Last week, the Fed chairman Ben Bernanke, warned Congress that the U.S. government must get its fiscal house in order.  He pointed the finger at Congress and the Treasury and stated that the U.S. budget cannot run multi-trillion dollar deficits indefinitely.  The global capital markets will not tolerate excessive deficit spending and borrowing.

Meanwhile, German Chancellor Angela Merkel pointed the finger at the Fed and scolded Bernanke for going too far in expanding  the Fed’s balance sheet, especially with its program of monetizing Treasury and agency debt.  She contended that overly loose monetary policy will lay the groundwork for another financial crisis.

Ominously, over the last several weeks, the prices of U.S. Treasury and agency debt (as well as the dollar as measured against a basket of currencies) have been collapsing. In the fall of 2008, the 10 year note yielded only 2 percent.  As recently as March 2009, it yielded 2.5%. Last week, its yield soared to almost 4%.

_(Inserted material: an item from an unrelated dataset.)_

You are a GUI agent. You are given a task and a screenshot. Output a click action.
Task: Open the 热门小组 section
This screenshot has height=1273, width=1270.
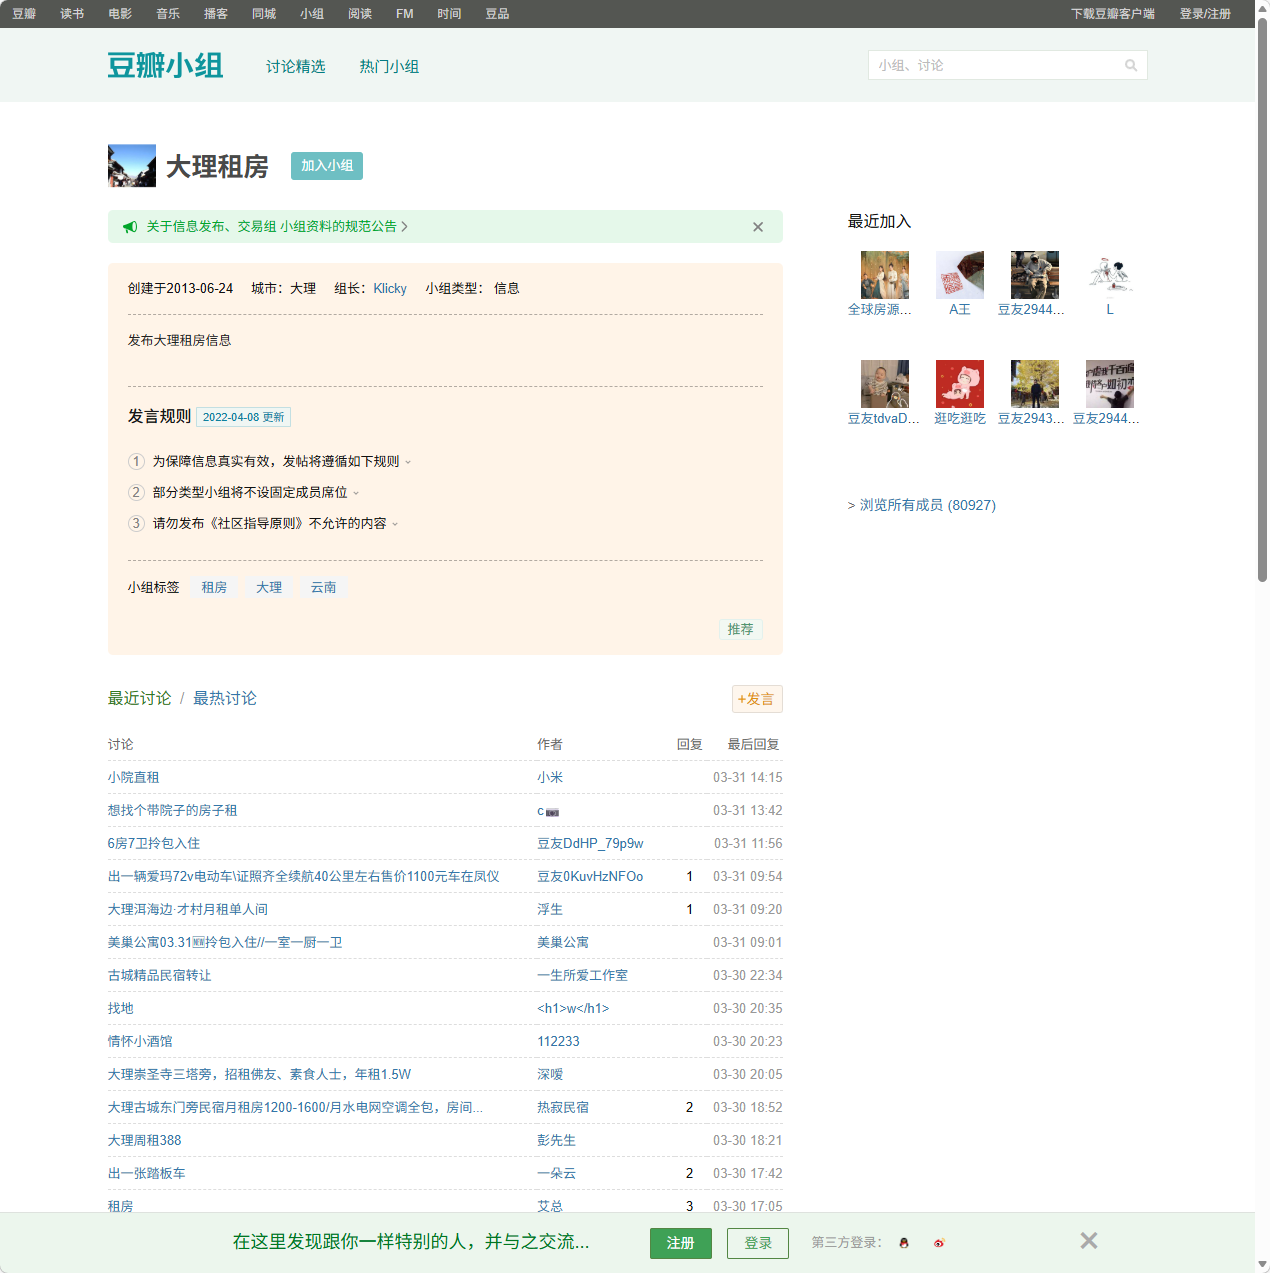click(x=389, y=66)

What’s the problem?  The Fed has stated publicly that it wants to drive down government and agency (primarily housing related) debt yields to lower the cost of financing massive  public and household debt loads.  To do so, it has effectively printed money to buy this debt–initially driving the price up and yield down.  But it hasn’t worked.  Yields have jumped, sending the 30 year mortgage rate (for example) up from 4.5% to 5.5%. 

If the Fed does not step up its purchases of this debt, demand may fall further causing yields to go even higher.  BUT, if the Fed does continue and increase its buying of this debt, then the credit markets may reasonably worry that the Fed, by printing too many dollars, would debase the dollar that would repay all the debt held by other investors; this will give these investors a reason to sell (or at least buy less of) this debt, also causing yields to go up.

In a nutshell, the Fed is losing control of U.S. interest rates.  Not only could the resultant higher rates create headwinds for the economic recovery, but the failure of the global credit markets to keep lending to the U.S. at low rates, could lead to a currency (dollar) crisis and shove the economy over the edge of a cliff, for good.

The Fed is truly between a rock and a hard place.